Biden cited Deese's broad experiences, including his work on climate change policy as a former senior adviser to President Barack Obama, when he helped shape the Paris agreement and led the government bailout of the U.S. auto industry after the 2008 financial crisis.
Deese, 42, a graduate of Middlebury College and Yale Law School, is also a former deputy director of the NEC and deputy director of the Office of Management and Budget.
“Brian is among the most tested and accomplished public servants in the country — a trusted voice I can count on to help us end the ongoing economic crisis, build a better economy that deals everybody in, and take on the existential threat of climate change in a way that creates good-paying American jobs,” Biden said in a statement.
Biden had long been expected to pick Deese, but he chose not to unveil him in a public display with the rest of his economic personnel earlier this week, in part because of expected backlash from liberals critical of his most recent work as the head of global sustainable investing at BlackRock, the world’s largest asset manager and top fossil fuel investor.

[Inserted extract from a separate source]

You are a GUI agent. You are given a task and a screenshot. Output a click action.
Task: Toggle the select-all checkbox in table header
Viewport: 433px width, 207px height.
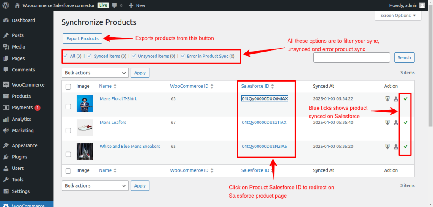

Liberal groups for months have urged Biden to reject personnel from working for him if they previously worked with fossil fuel companies or Wall Street firms that invested in coal, oil, or natural gas.
But other activists have defended Deese, noting that he would bring climate policymaking experience to his role as NEC director, an unusual resume for that position.
One of Deese's first tasks will be to help shape Biden's “Build Back Better” recovery agenda, in which the president-elect has pledged to invest in sustainable infrastructure and clean energy to improve the economy.